The Jack scenes were unsurprisingly the episode's most powerful, not just because Mr. Laurence Fishburne is a hell of an actor, but because he and Gina Torres have always had such great chemistry on screen in a way that doesn't always translate when real couples play fictional couples. It had been so long since season 2 that I'd forgotten what, if anything, happened to Bella after Hannibal brought her back to life, but her final scenes together had such an impact here because they were in such sharp contrast to the death and destruction we see everywhere else on the show, and throughout this hour. “Hannibal” has conditioned us to expect a world where death comes through violent, and results in bodies being displayed and/or cooked in disgusting/beautiful ways. Even in this world, though, people can just die, in pain but also in relative peace, and they can simply be put in a casket according to tradition. Bella's existence helped ground Jack in a job that was so difficult. Now she's gone, the job is too, and he fears Will Graham will be next. Is it any wonder that he's traveled to Italy to find his friend?
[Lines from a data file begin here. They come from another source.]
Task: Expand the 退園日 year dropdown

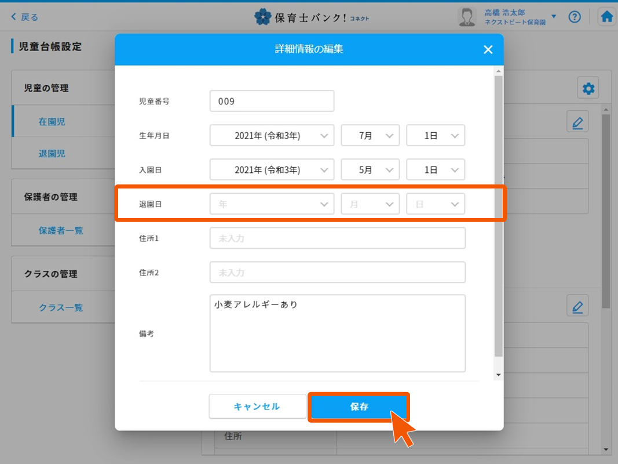Action: 272,204
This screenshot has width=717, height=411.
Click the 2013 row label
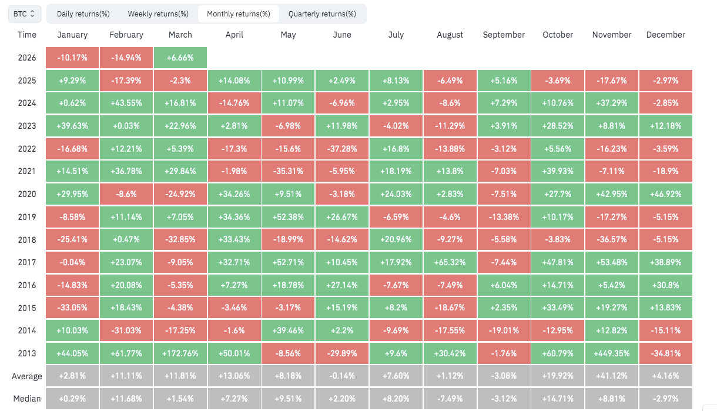27,353
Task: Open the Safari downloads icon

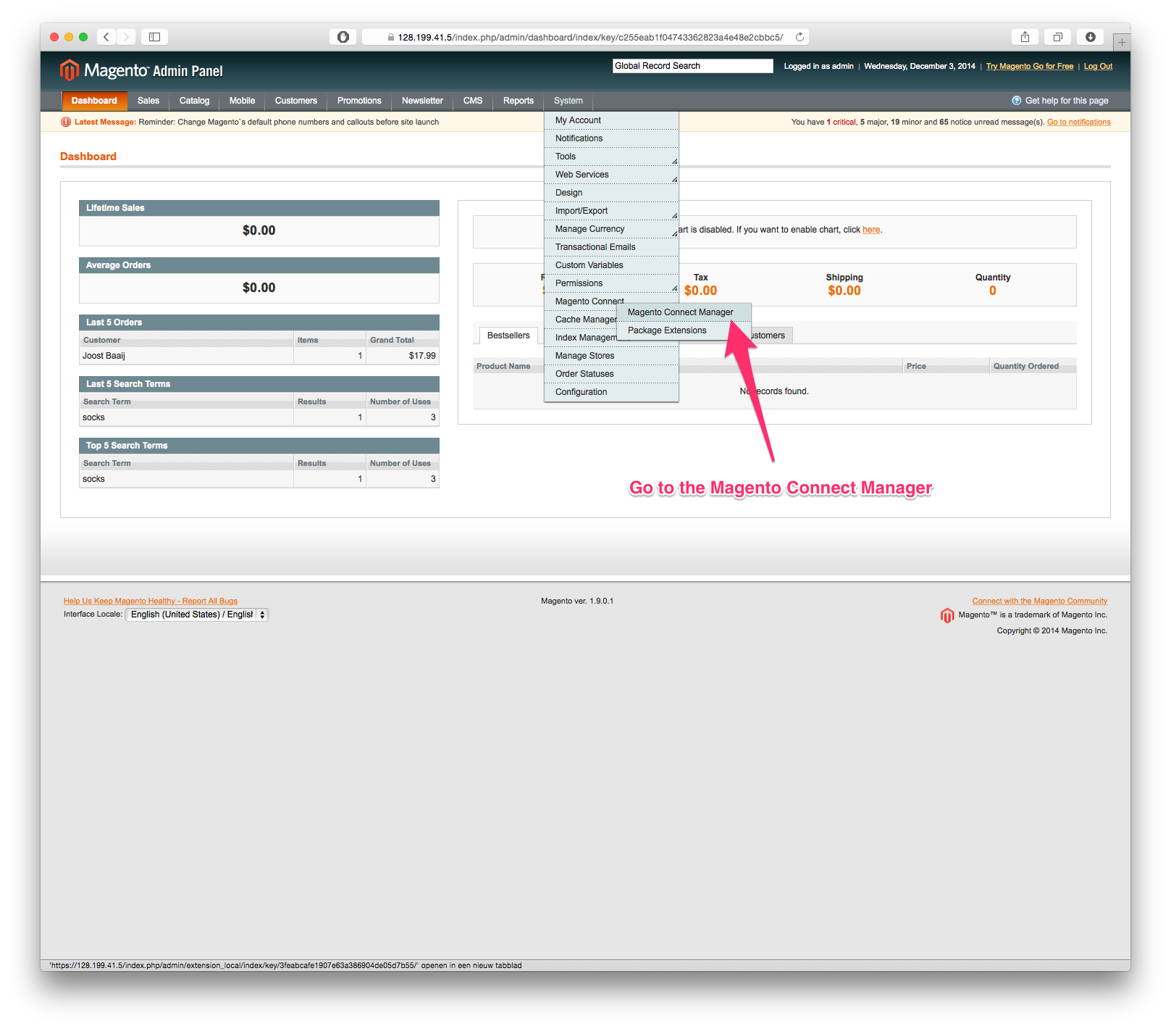Action: click(1090, 37)
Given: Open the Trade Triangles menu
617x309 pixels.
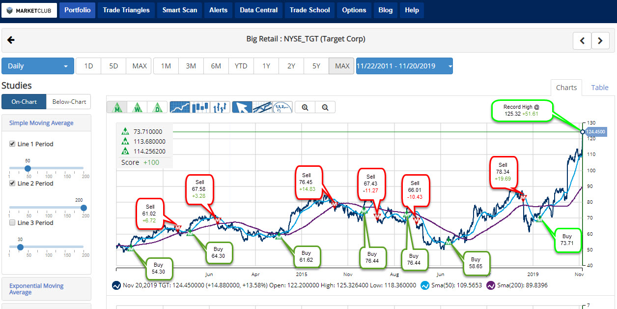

It's interesting that Fuller and company chose to slot this episode – whose events take place before most of what we've seen in Europe – this relatively late into the season. In particular, I came out of it wishing that this was our first glimpse of Jack, even if that meant bumping this one up ahead of “Secondo.” But the primary fous of the season is the violent, bitter aftermath of this macabre break-up Hannibal and Will have had, so I understand the desire to focus so much on those two in the early going. In a way, that's the worst part of all of this, as Chilton notes in a bit of self-reflection: Hannibal has wrecked every single one of them, yet if you were to add their lives all together, the sum wouldn't equal a tiny fraction of how much Hannibal cares about Will. They were all just in the wrong place at the wrong time, and will have to live with the scars of that forever.
Some other thoughts:
* Fienberg did an excellent interview with “Hannibal” director of photography James Hawkinson about how they achieve the distinctive look of the show. Among other things, it touches on a question many of you have asked, about why the show is sometimes so visually dark.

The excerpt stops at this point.